[SELECTED PASSAGE]:
The hearing had a somewhat unconventional format: both committee Chair Boxer and Ranking Member James Inhofe [R-OK] made opening statements. Next, Gore [whom Inhofe persistently and pointedly referred to as "senator"] spoke for thirty minutes. Following the Vice President's presentation, Inhofe was granted fifteen minutes for asking questions.
To Ranking Member Inhofe's way of thinking, Gore is nothing more than a deranged Cassandra -- a prophetic want-to-be whose visions are the product of an unhinged mind. Inhofe, who once called global warming "the greatest hoax ever perpetrated on the American public," showed an almost total lack of civility; he repeatedly accused Gore of being an alarmist and a gross hypocrite. Each of Inhofe's questions contained not-so-veiled insults. When Gore, staying on point, attempted to answer the senator's acerbic questions, Inhofe complained "You're eating into my time allotment." At one point, committee Chair Boxer, like an angry mother losing patience with a recalcitrant child, barked "Would you let the Vice President answer your questions?" When Inhofe began to protest the propriety of Boxer's assertiveness, madam chair waved her gavel in his face, and said "You're not making the rules." Score: Boxer 10, Inhofe 0.
In all deference to Senator Inhofe, he is a senator from an oil state, and, as such, is the creature of energy industry largess. But this in no way mitigates the fact that he came off as both a clown and a boor. Moreover, from the questions and comments of his brethren on EPW, and in the conservative press, he seems to be becoming ever increasingly marginalized and irrelevant. That's one small step for sanity . . .

[Entries for finding words and elements]
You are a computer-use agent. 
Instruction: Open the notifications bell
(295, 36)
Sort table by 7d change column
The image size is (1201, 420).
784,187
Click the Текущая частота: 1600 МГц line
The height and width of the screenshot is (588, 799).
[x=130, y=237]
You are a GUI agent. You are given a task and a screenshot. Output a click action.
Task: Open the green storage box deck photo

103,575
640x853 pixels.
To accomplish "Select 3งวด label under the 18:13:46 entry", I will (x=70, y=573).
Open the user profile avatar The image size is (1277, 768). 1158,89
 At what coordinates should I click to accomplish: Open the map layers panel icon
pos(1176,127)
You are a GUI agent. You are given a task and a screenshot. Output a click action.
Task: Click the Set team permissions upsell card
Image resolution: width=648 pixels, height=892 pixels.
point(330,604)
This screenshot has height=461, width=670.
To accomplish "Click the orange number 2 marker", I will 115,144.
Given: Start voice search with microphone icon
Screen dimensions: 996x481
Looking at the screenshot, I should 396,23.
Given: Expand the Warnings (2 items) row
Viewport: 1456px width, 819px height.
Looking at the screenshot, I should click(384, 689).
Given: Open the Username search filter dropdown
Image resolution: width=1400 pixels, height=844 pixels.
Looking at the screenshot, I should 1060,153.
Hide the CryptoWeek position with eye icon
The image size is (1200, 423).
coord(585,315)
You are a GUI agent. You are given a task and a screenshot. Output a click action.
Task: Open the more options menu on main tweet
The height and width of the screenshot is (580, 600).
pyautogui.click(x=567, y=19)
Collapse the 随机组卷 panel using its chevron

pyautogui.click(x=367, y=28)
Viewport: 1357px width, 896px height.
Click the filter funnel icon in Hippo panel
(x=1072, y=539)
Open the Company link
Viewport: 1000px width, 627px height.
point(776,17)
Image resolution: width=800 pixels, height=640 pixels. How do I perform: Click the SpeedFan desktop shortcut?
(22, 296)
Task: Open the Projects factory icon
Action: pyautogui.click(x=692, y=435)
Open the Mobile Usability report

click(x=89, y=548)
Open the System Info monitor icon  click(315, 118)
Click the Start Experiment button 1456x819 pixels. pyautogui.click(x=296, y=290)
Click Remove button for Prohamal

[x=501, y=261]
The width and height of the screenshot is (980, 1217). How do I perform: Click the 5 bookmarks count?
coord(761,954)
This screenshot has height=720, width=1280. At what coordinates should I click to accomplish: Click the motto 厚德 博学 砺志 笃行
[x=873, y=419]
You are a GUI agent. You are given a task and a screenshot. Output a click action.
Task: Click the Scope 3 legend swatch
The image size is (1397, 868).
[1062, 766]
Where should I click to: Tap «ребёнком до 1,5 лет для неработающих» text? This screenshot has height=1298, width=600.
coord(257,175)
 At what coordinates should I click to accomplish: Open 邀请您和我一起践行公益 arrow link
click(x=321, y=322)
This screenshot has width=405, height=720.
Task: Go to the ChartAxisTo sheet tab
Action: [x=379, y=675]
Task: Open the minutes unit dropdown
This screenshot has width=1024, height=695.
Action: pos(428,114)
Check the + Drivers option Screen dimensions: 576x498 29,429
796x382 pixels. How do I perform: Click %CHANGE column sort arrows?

[THE TASK]: Transcribe the commentary on the Senate hearing between "In all deference" and "sanity . . .", inclusive. The material above was drawn from a separate source.

[OUTPUT OF THE TASK]:
In all deference to Senator Inhofe, he is a senator from an oil state, and, as such, is the creature of energy industry largess. But this in no way mitigates the fact that he came off as both a clown and a boor. Moreover, from the questions and comments of his brethren on EPW, and in the conservative press, he seems to be becoming ever increasingly marginalized and irrelevant. That's one small step for sanity . . .